Menyerahkan dirinya kepada Allah artinya, mengikhlaskan amal kepada
Allah, mengamalkan dengan iman dan mengharapkan ganjaran dari Allah.
Adapun ibadah itu mengikuti petunjuk Rasulullah SAW. karena apabila
menyalahi dari petunjuk Rasulullah SAW. maka ibadah itu tertolak. Sebagaimana
sabda Rasulullah SAW.
Artinya; “Barangsiapa yang beramal tanpa adanya perintah dari
kami, maka amalan tersebut tertolak”.
Sedangkan niat itu tetap berlanjut sampai akhirnya pelaksanaan
ibadah, artinya bahwa niat itu tidak berubah dalam pelaksanaan ibadah. jika
berubah dalam pelaksanaan ibadah maka ibadahnya menjadi batal. Tiga syarat
tersebut di atas, apabila salah satunya tidak terpenuhi, maka amal itu tidak
sah atau batal.
B.
Dalil Qaidah
1.
Dalam alquran
a.
Surat al bayyinah
ayat 5
وَمَآ أُمِرُوٓاْ إِلَّا لِيَعۡبُدُواْ ٱللَّهَ مُخۡلِصِينَ لَهُ
ٱلدِّينَ حُنَفَآءَ وَيُقِيمُواْ ٱلصَّلَوٰةَ وَيُؤۡتُواْ ٱلزَّكَوٰةَۚ وَذَٰلِكَ
دِينُ ٱلۡقَيِّمَةِ ٥
Artinya; Padahal mereka tidak disuruh kecuali supaya menyembah
Allah dengan memurnikan ketaatan kepada-Nya dalam (menjalankan) agama yang
lurus dan supaya mereka mendirikan shalat dan menunaikan zakat dan yang
demikian Itulah agama yang lurus.
b.
Surat al imran
ayat 145
وَمَا كَانَ لِنَفۡسٍ أَن تَمُوتَ إِلَّا بِإِذۡنِ ٱللَّهِ كِتَٰبٗا
مُّؤَجَّلٗاۗ وَمَن يُرِدۡ ثَوَابَ ٱلدُّنۡيَا نُؤۡتِهِۦ مِنۡهَا وَمَن يُرِدۡ ثَوَابَ ٱلۡأٓخِرَةِ
نُؤۡتِهِۦ مِنۡهَاۚ وَسَنَجۡزِي ٱلشَّٰكِرِينَ ١٤٥
Artinya; Sesuaatu yang bernyawa tidak akan mati melainkan dengan
izin Allah, sebagai ketetapan yang telah ditentukan waktunya. Barang siapa
menghendaki pahala dunia, niscaya Kami berikan kepadanya pahala dunia itu, dan
barang siapa menghendaki pahala akhirat, Kami berikan (pula) kepadanya pahala
akhirat itu. Dan kami akan memberi balasan kepada orang-orang yang bersyukur.
c.
Q.S Al-Baqarah
ayat:225 Allah juga berfirman:
لَّا
يُؤَاخِذُكُمُ ٱللَّهُ بِٱللَّغۡوِ فِيٓ أَيۡمَٰنِكُمۡ وَلَٰكِن يُؤَاخِذُكُم
بِمَا كَسَبَتۡ قُلُوبُكُمۡۗ وَٱللَّهُ غَفُورٌ
حَلِيمٞ ٢٢٥
Artinya; Allah tidak menghukum kamu disebabkan sumpahmu yang tidak
dimaksud (untuk bersumpah), tetapi Allah menghukum kamu disebabkan (sumpahmu)
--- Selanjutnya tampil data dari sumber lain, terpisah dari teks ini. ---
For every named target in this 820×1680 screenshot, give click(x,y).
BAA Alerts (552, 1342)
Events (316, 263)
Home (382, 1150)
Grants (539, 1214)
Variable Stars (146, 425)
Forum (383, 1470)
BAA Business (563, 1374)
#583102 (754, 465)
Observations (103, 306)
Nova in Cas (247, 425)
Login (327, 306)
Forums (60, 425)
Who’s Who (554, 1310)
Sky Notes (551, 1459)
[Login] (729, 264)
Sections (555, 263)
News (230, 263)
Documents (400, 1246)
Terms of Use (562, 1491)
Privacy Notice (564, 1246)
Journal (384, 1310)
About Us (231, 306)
yang disengaja (untuk bersumpah) oleh hatimu. Dan Allah Maha Pengampun lagi
Maha Penyantun.
d.
Q.S Al-Baqarah ayat:226
لَآ
إِكۡرَاهَ فِي ٱلدِّينِۖ قَد تَّبَيَّنَ ٱلرُّشۡدُ مِنَ ٱلۡغَيِّۚ فَمَن يَكۡفُرۡ
بِٱلطَّٰغُوتِ وَيُؤۡمِنۢ بِٱللَّهِ فَقَدِ ٱسۡتَمۡسَكَ بِٱلۡعُرۡوَةِ ٱلۡوُثۡقَىٰ
لَا ٱنفِصَامَ لَهَاۗ وَٱللَّهُ سَمِيعٌ عَلِيمٌ ٢٥٦
Artinya;
Tidak ada paksaan untuk (memasuki) agama (Islam); sesungguhnya
telah jelas jalan yang benar daripada jalan yang sesat. Karena itu barangsiapa
yang ingkar kepada Thaghut dan beriman kepada Allah, maka sesungguhnya ia telah
berpegang kepada buhul tali yang amat kuat yang tidak akan putus. Dan Allah
Maha Mendengar lagi Maha Mengetahui
e.
Surat al –ahzab
ayat 5
ٱدۡعُوهُمۡ
لِأٓبَآئِهِمۡ هُوَ أَقۡسَطُ عِندَ ٱللَّهِۚ فَإِن لَّمۡ تَعۡلَمُوٓاْ
ءَابَآءَهُمۡ فَإِخۡوَٰنُكُمۡ فِي ٱلدِّينِ وَمَوَٰلِيكُمۡۚ وَلَيۡسَ عَلَيۡكُمۡ
جُنَاحٞ فِيمَآ أَخۡطَأۡتُم بِهِۦ وَلَٰكِن مَّا تَعَمَّدَتۡ
قُلُوبُكُمۡۚ وَكَانَ ٱللَّهُ
غَفُورٗا رَّحِيمًا ٥
Artinya;
Panggilah mereka (anak-anak angkat itu) dengan (memakai) nama bapak-bapak
mereka; itulah yang lebih adil pada sisi Allah, dan jika kamu tidak mengetahui
bapak-bapak mereka, maka (panggilah mereka sebagai) saudara-saudaramu seagama
dan maula-maulamu. Dan tidak ada dosa atasmu terhadap apa yang kamu khilaf
padanya, tetapi (yang ada dosanya) apa yang disengaja oleh hatimu. Dan adalah
Allah Maha Pengampun lagi Maha Penyayang
2.
Hadist
Dalam sejumlah hadis juga di jelaskan tentang penting peran maksud
dan tujuan seseorang dalam melakukan suatu perbuatan seperti berikut:
عَنْ أَمِيْرِ الْمُؤْمِنِيْنَ أَبِيْ حَفْصٍ عُمَرَ بْنِ الْخَطَّابِ
رَضِيَ اللهُ عَنْهُ قَالَ : سَمِعْتُ رَسُوْلَ اللهِ صلى الله عليه وسلم يَقُوْلُ
: إِنَّمَا اْلأَعْمَالُ بِالنِّيَّاتِ وَإِنَّمَا لِكُلِّ امْرِئٍ مَا نَوَى .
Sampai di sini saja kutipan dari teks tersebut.